• [GIVEN ENTRIES]

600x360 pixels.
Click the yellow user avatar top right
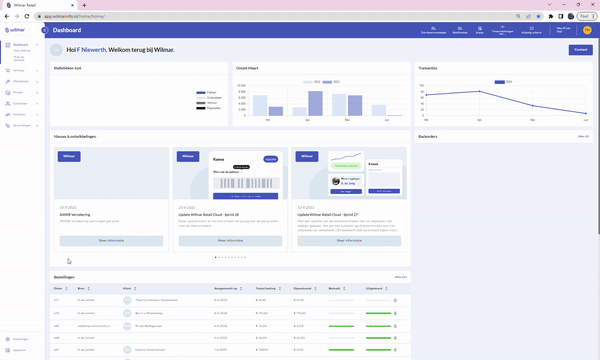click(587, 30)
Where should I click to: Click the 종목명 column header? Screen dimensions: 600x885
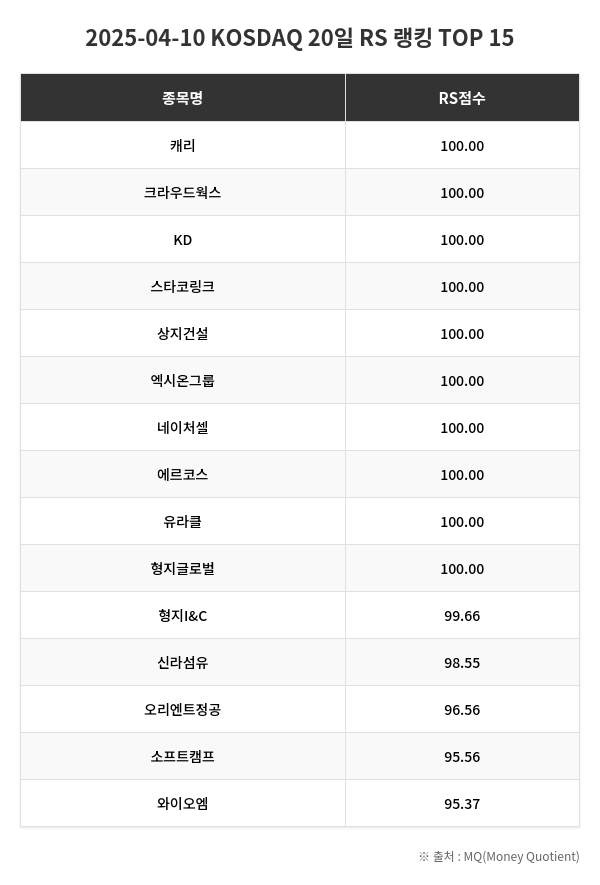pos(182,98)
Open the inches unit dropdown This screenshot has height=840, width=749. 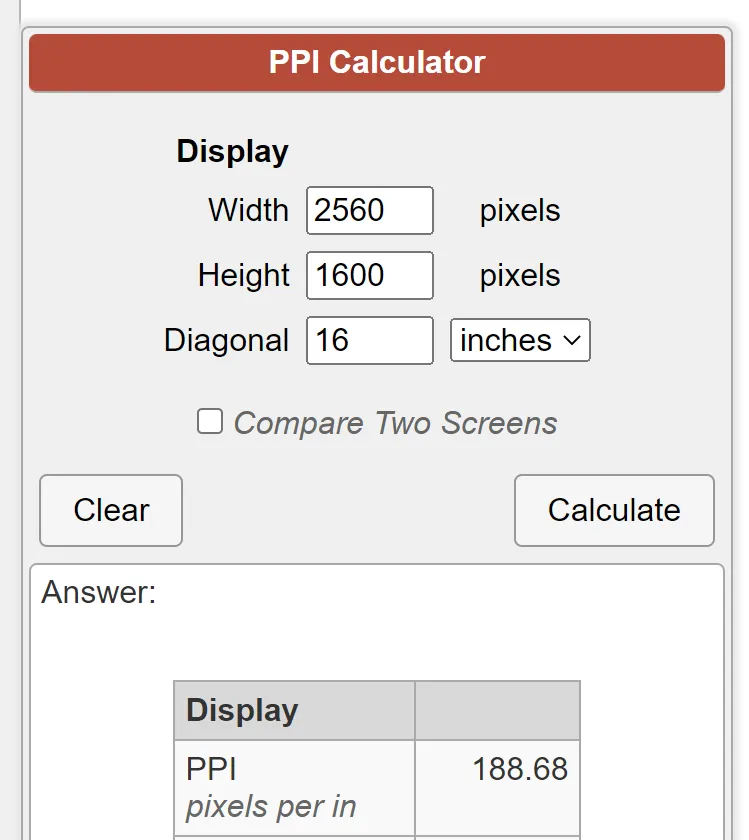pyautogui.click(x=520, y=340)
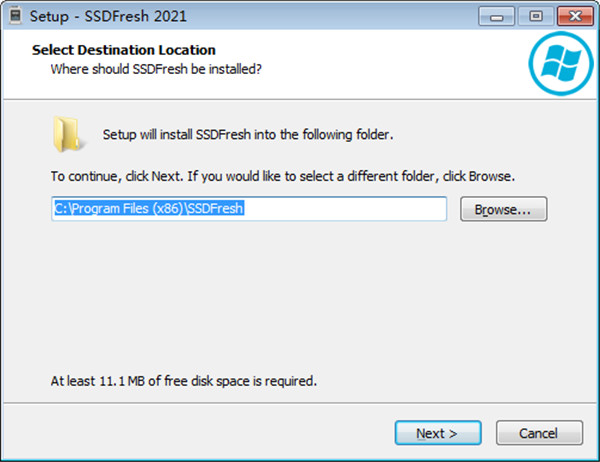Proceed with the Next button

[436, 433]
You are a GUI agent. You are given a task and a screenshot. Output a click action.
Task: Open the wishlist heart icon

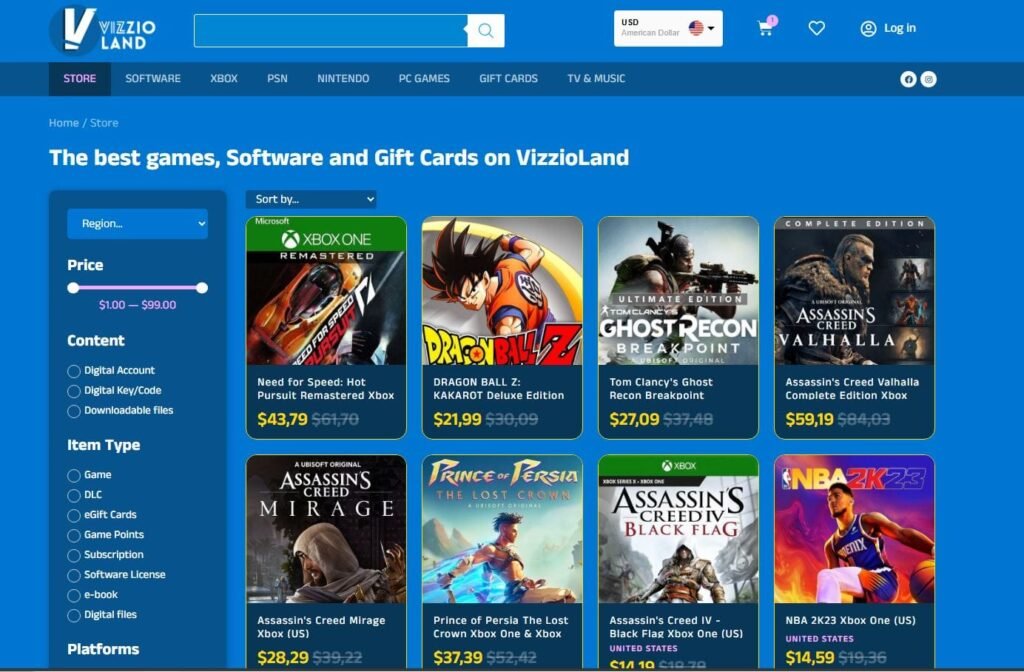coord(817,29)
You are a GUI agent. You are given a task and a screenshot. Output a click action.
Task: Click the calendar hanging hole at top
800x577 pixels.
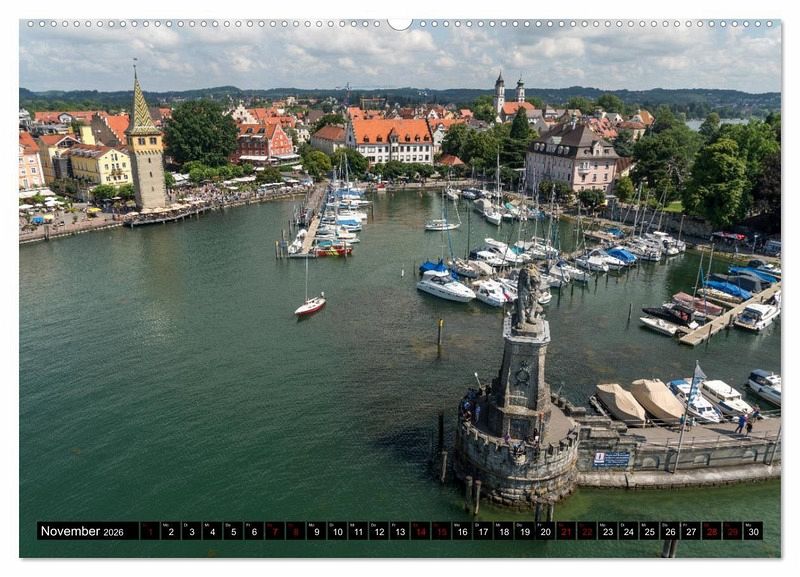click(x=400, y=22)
--
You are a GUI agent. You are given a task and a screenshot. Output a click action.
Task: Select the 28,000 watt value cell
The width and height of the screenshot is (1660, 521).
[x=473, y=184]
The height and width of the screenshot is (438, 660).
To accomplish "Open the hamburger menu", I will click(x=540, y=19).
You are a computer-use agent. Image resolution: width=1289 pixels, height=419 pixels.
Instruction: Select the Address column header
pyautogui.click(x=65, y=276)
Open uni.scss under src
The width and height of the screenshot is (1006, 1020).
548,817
---
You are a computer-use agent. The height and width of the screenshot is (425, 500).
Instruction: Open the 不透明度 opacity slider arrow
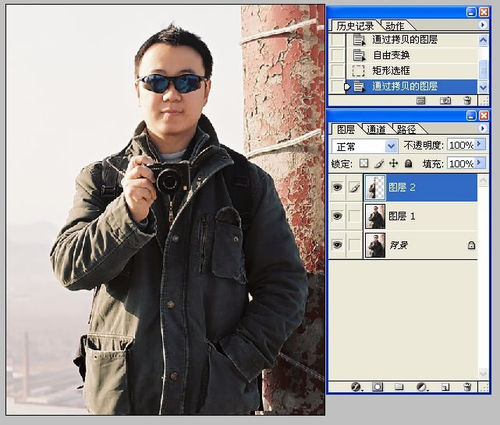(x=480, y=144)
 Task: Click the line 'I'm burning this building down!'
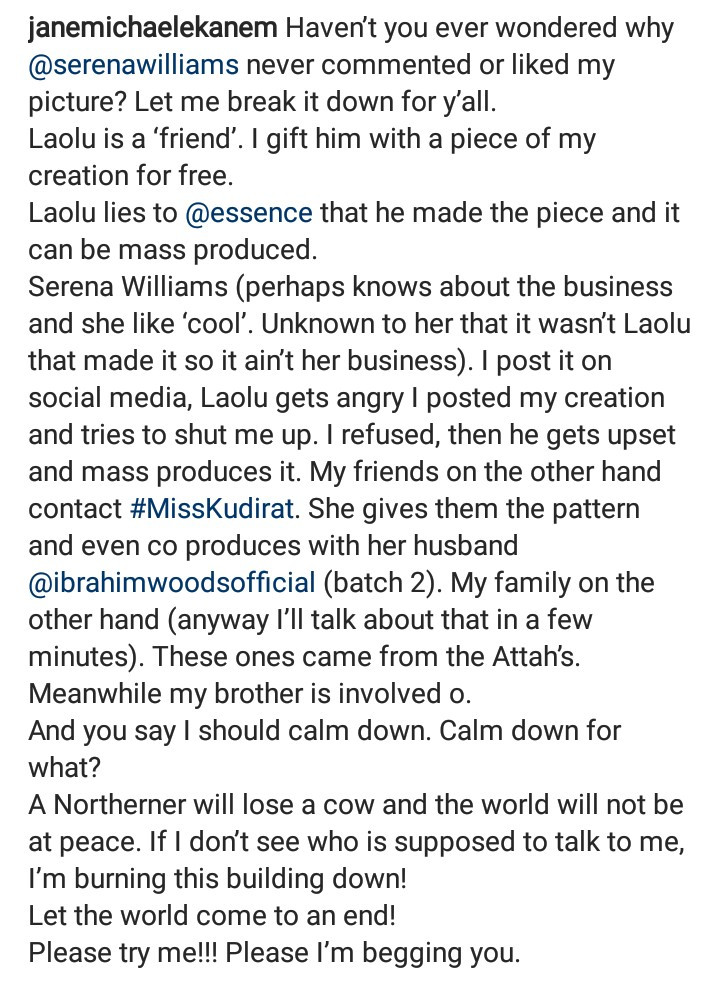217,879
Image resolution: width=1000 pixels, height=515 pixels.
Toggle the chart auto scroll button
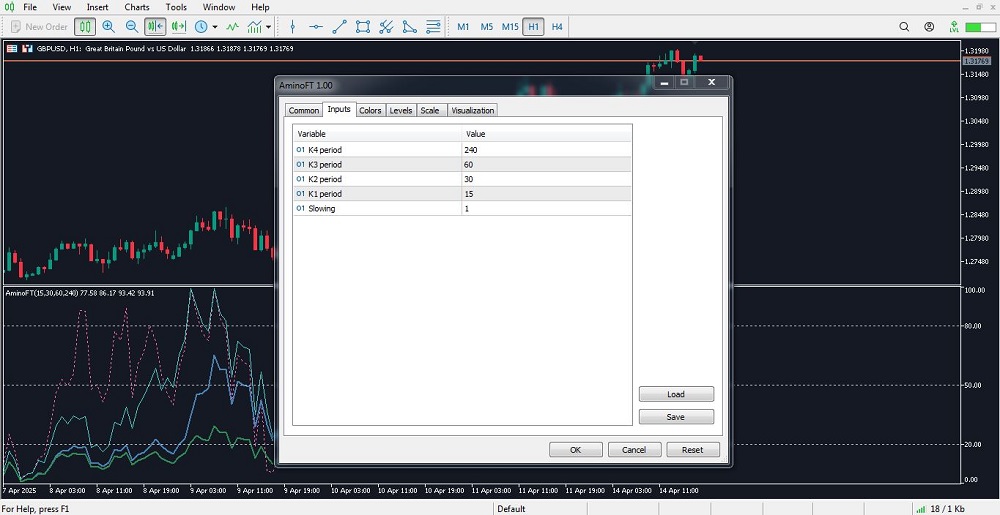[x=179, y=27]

• [PROBLEM STATEMENT] Give the number of lines in the listing that include the word "Image", without any added words.

• [SOLUTION FOR THIS TASK] 2